說明：一般我們所說的導入導出，都是以hdfs的角度來說的。即sqoop導入說的是往hdfs中導入數據，sqoop導出是從hdfs往外導出數據。以下內容是官網給出的參數：

1、import

Argument	Description
`--append`	Append data to an existing dataset in HDFS
`--as-avrodatafile`	Imports data to Avro Data Files
`--as-sequencefile`	Imports data to SequenceFiles
`--as-textfile`	Imports data as plain text (default)
`--as-parquetfile`	Imports data to Parquet Files
`--boundary-query <statement>`	Boundary query to use for creating splits
`--columns <col,col,col…>`	Columns to import from table
`--delete-target-dir`	Delete the import target directory if it exists
`--direct`	Use direct connector if exists for the database
`--fetch-size <n>`	Number of entries to read from database at once.
`--inline-lob-limit <n>`	Set the maximum size for an inline LOB
`-m,--num-mappers <n>`	Use n map tasks to import in parallel
`-e,--query <statement>`	Import the results of `statement`.
`--split-by <column-name>`	Column of the table used to split work units. Cannot be used with `--autoreset-to-one-mapper` option.
`--autoreset-to-one-mapper`	Import should use one mapper if a table has no primary key and no split-by column is provided. Cannot be used with `--split-by <col>` option.
`--table <table-name>`	Table to read
`--target-dir <dir>`	HDFS destination dir
`--warehouse-dir <dir>`	HDFS parent for table destination
`--where <where clause>`	WHERE clause to use during import
`-z,--compress`	Enable compression
`--compression-codec <c>`	Use Hadoop codec (default gzip)
`--null-string <null-string>`	The string to be written for a null value for string columns
`--null-non-string <null-string>`	The string to be written for a null value for non-string columns

常用參數解釋：

(1) 關於文件格式：Sqoop支持三種文件格式，包含一種文本格式和兩種二進制格式。二進制格式分別是Avro和SequenceFile。
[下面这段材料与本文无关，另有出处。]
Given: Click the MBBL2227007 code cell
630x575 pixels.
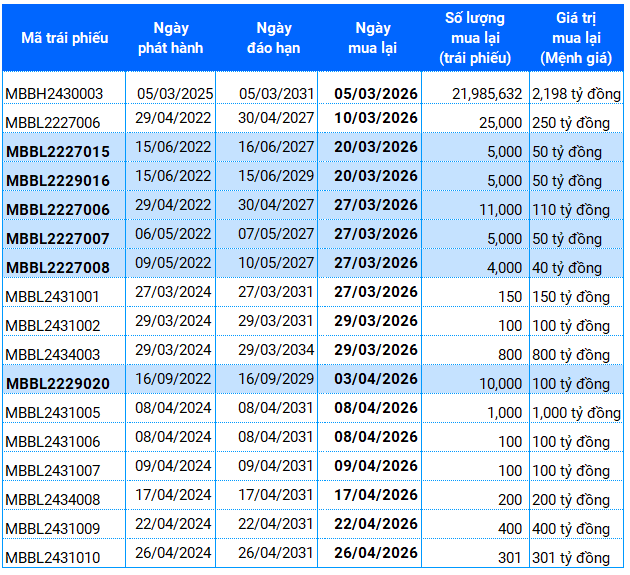Looking at the screenshot, I should coord(58,238).
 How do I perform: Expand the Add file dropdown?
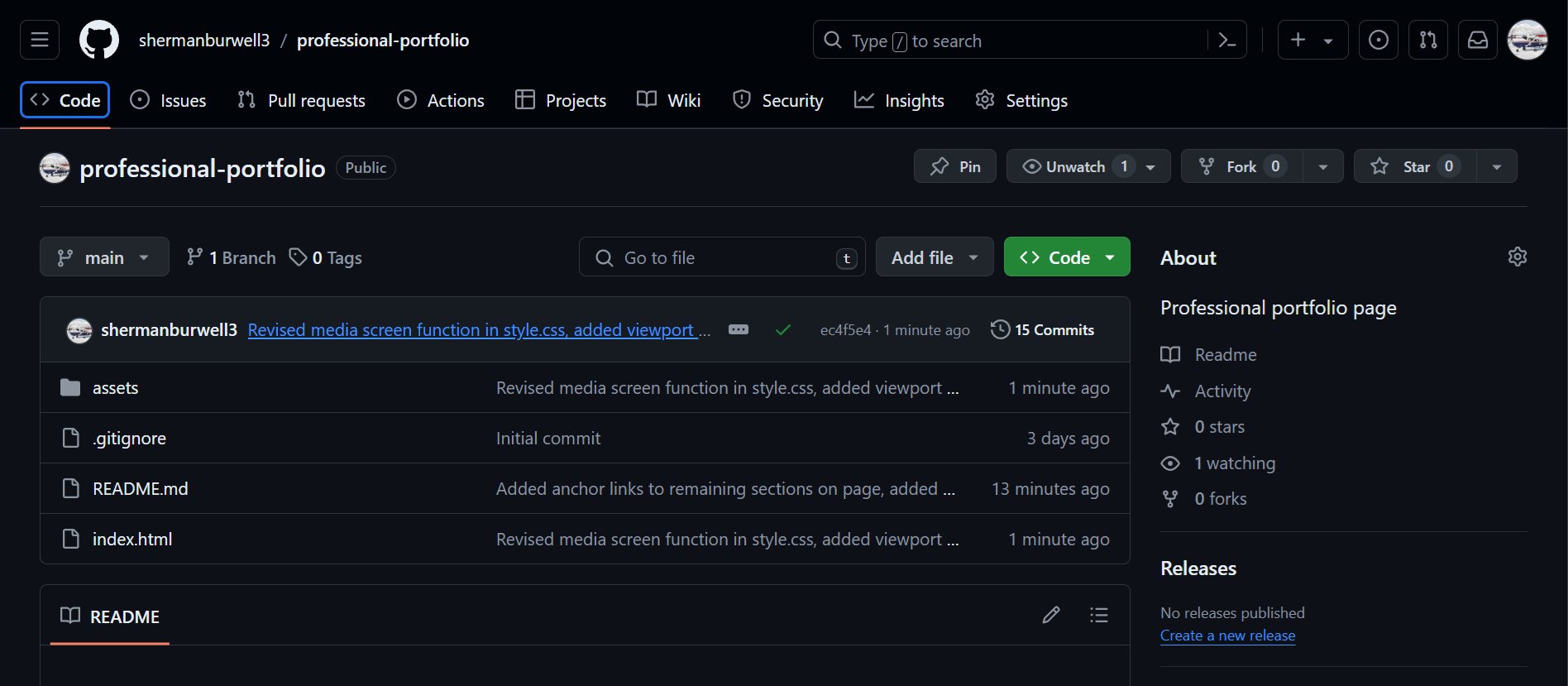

使用--as-avrodatafile或--as-sequencefile以指定具體使用哪種二進制格式。默認是文本格式，也是最常用的格式。

(2) --columns

在執行導入操作時，可以指定將關係型數據庫表的哪些字段導入到hdfs中。

(3) --delete-target-dir

如果指定的hdfs目錄已經存在，則先進行刪除，再執行導入操作。

(4) --m

指定要開啓幾個map task執行並行導入操作。默認值是1，即沒有開啓並行功能。一般和 --split-by配合使用，由--split-by指定按照哪個字段進行拆分。

例如： --m 3 --split-by id，即是按id分成三段，並行執行導入操作。具體原理大致如下：

首先根據id（假設爲int類型），查詢出 max(id) 與 min(id) ，界定id的範圍，假如是min(id) = 1，max(id)=15，sqoop執行時，會按1~5、6~10、11~15三段，來並行執行。

sqoop還支持拆分其它類型的字段，如 Date,Text,Float,Integer，Boolean,NText,BigDecimal等等。

在拆分字段時，儘量找值分佈均勻的字段，保證並行任務之間的數據量大致相等，以達到最大的執行效率。

(5) --split-by 按照哪個字段進行拆分。

(6) -e 、--query 可以跟一段sql，將sql的執行結果導入到hdfs當中。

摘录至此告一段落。